From Dream to Reality

Hopes and dreams are wonderful things. They can help guide your steps, show you possibilities, and keep you inspired. There is just one little problem, for them to be of any use to you they need to be brought to reality, and reality has a nasty way of shredding your hopes and dreams.

Not to despair, it is still possible to reach even the loftiest of goals, it just takes time, effort, dedication and more times than not, money.

Such is the case with changing your name. There is, unfortunately, two different ways to change your name, one comes backed by the power of law and the other… well it and a dollar might buy you a bottle of water…

(Actually, the other way is to simply begin using your chosen name in an everyday manner. To have your family, friends and coworkers call you what you wish. To begin signing, (non legally binding), documents and papers. Sort of like using a nickname instead of your proper name.)

Sadly, this isn’t thought of as a ‘legal’ name change. The sort you may wish for when you begin transition. Being legally binding means you can use it for all of your identification and documentation such as a driver’s license, social security, insurance, benefits, (and most importantly, taxes.)

It is what you need to keep your HR department happy with you at your place of employment. Not to mention various supervisors, leads, foremen, and anyone else you may have contact with. 
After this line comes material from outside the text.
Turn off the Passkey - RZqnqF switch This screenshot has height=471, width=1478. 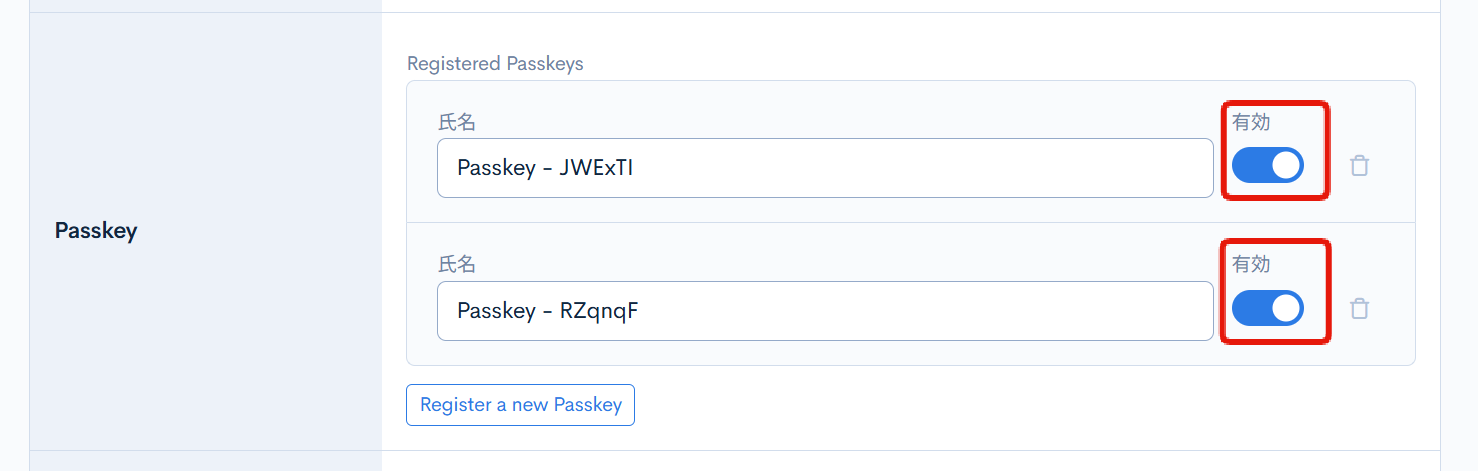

A legal name change requires filling out a ton of paperwork, paying a fee, going to court to ask a judge to allow the change, then going to various other agencies to get everything changed, social security card, driver’s license or state ID, back accounts, credit cards, and anything else you can think of.
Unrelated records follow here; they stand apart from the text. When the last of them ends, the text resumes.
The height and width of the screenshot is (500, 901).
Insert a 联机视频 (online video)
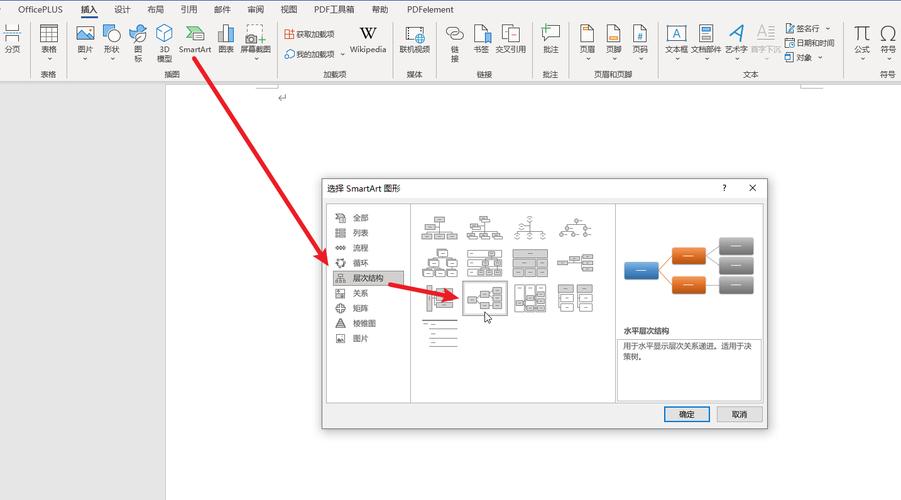click(414, 40)
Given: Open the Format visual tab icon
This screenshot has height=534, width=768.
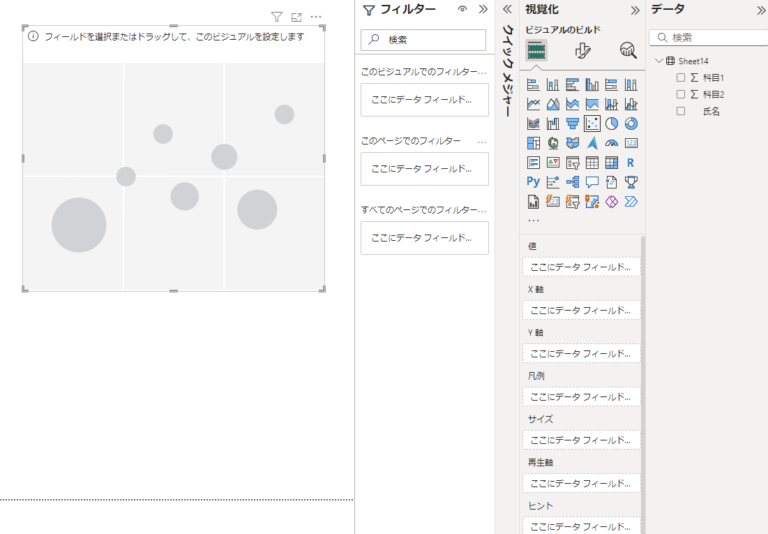Looking at the screenshot, I should tap(582, 50).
2 thoughts on “From Dream to Reality

  1. In California, a name change becomes legal if you have used that name for at least 7 years. I think. My BFF changed her last name by dropping it and using her middle name instead. It was probably easier since I believe this was her legal middle name (don’t know for sure, though), and all she did was stop using the original surname. At some point, she had to sign or do something that legally indicated this was her name. I’ve probably remembered the details incorrectly because it’s been a very long time since this happened. And the laws are most likely different where you are.